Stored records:
···

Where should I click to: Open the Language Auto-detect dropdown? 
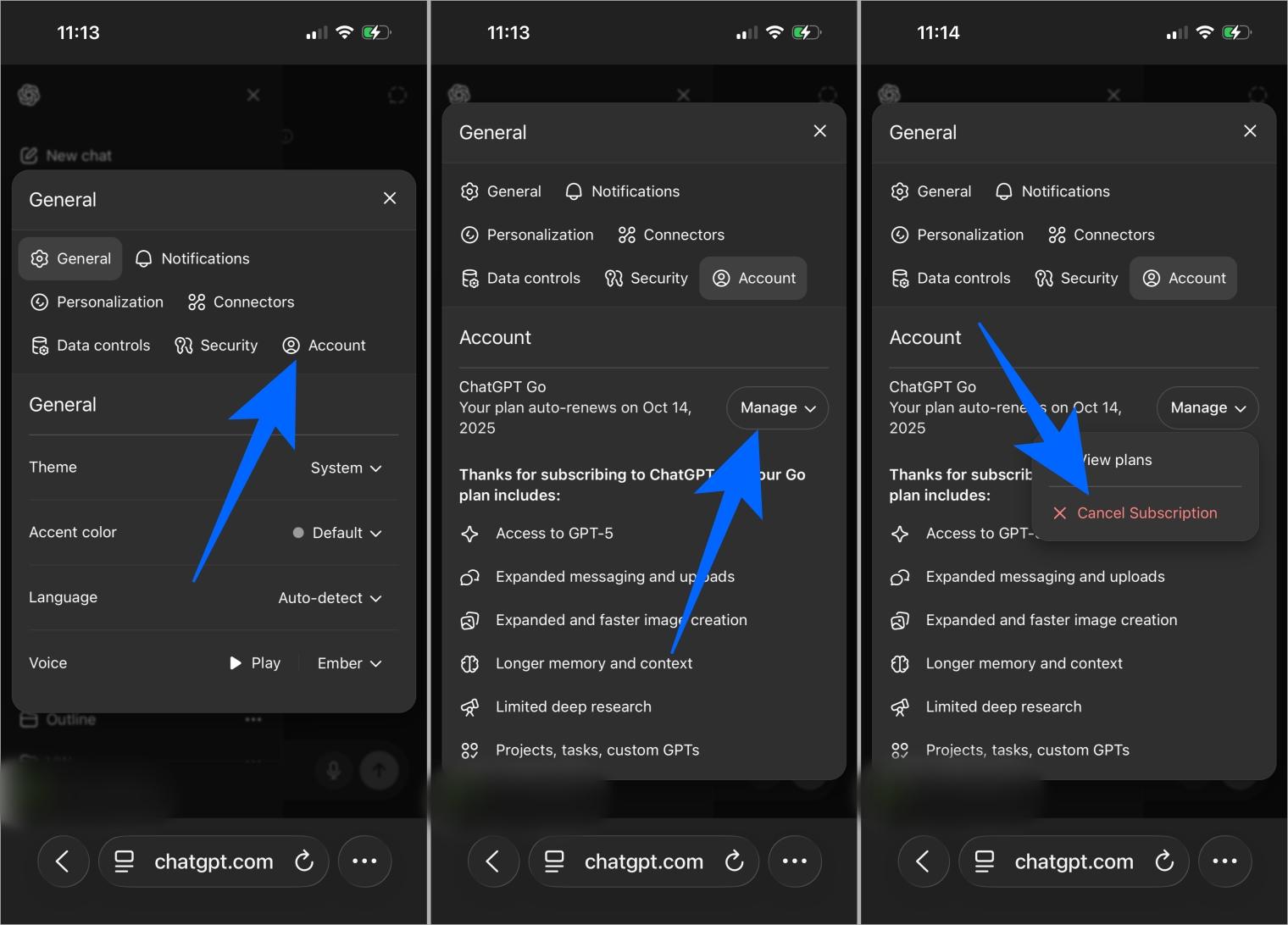(330, 597)
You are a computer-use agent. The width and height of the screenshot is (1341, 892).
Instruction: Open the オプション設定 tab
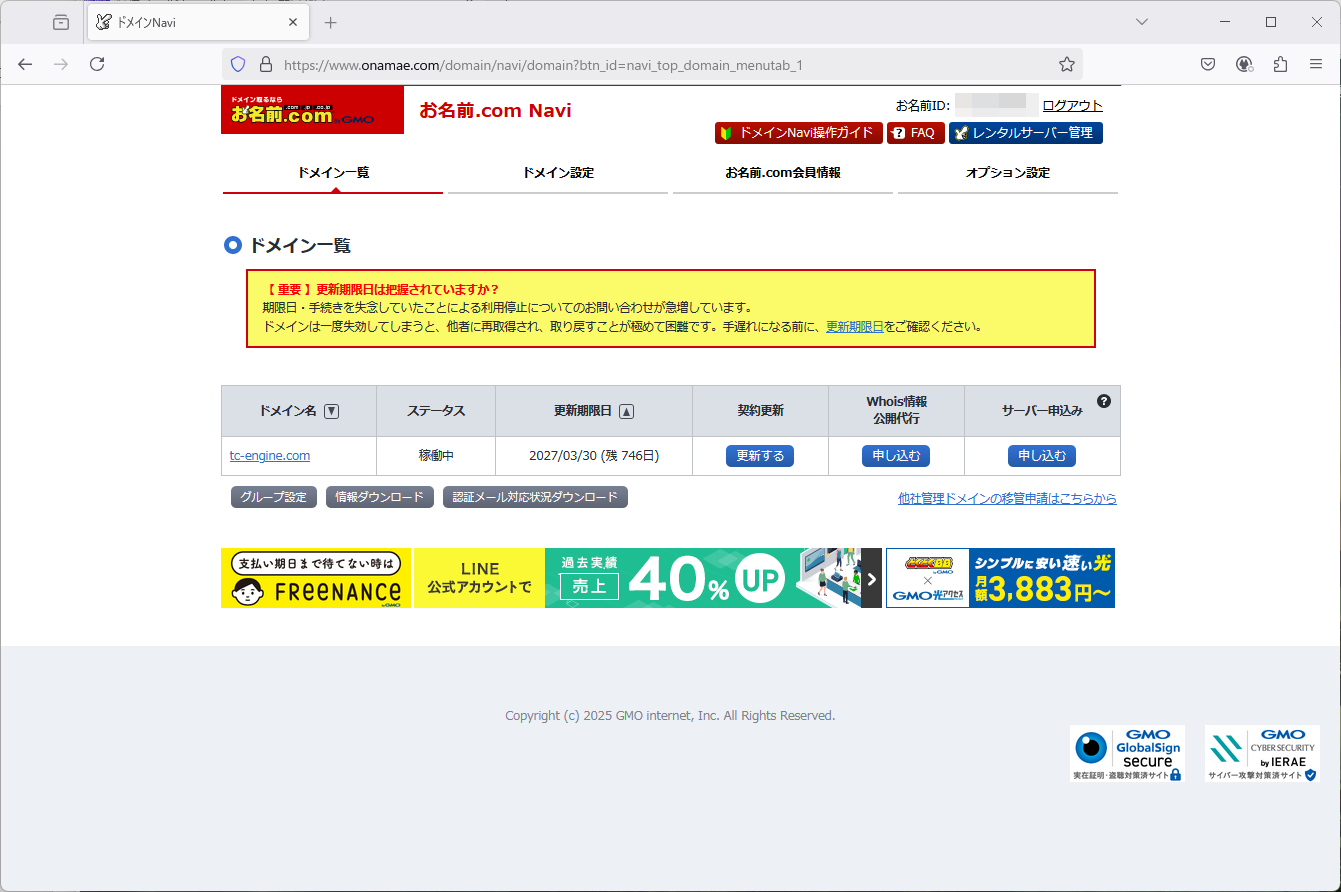pyautogui.click(x=1007, y=173)
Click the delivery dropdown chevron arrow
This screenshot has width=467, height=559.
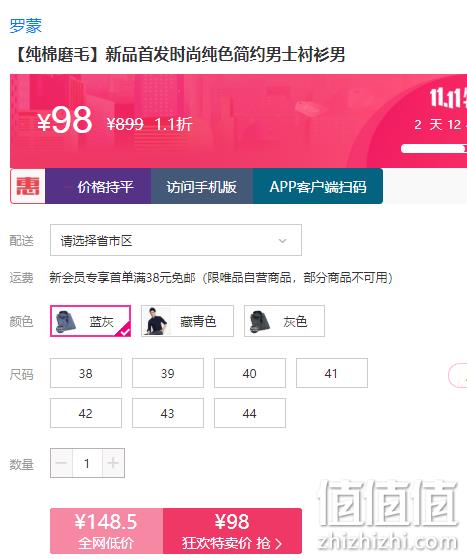[282, 241]
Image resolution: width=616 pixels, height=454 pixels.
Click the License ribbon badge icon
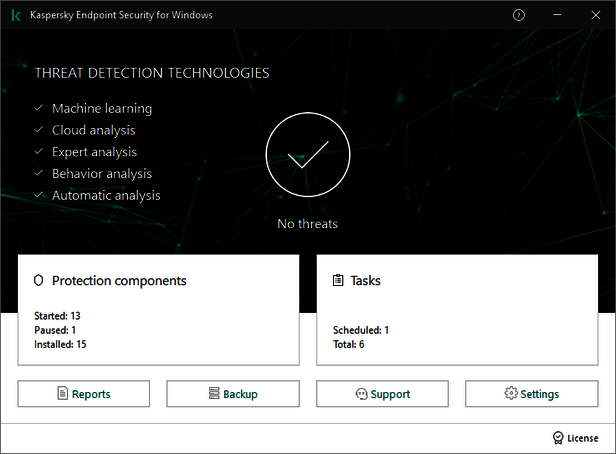[557, 438]
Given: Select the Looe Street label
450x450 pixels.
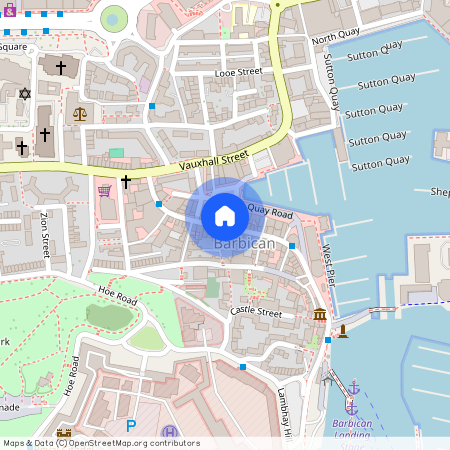Looking at the screenshot, I should pos(239,72).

···

AIM OF THE EXERCISE: The answer is the complete set of records, copied exactly, with pictures omitted.

FINISHED TASK:
Where should I click to: Open the Language Auto-detect dropdown? 
(330, 597)
You are a computer-use agent. The width and height of the screenshot is (1341, 892).
Instruction: Open the オプション設定 tab
pyautogui.click(x=1007, y=173)
Click the delivery dropdown chevron arrow
This screenshot has width=467, height=559.
[282, 241]
Image resolution: width=616 pixels, height=454 pixels.
Click the License ribbon badge icon
[557, 438]
Given: Select the Looe Street label
450x450 pixels.
Looking at the screenshot, I should pos(239,72).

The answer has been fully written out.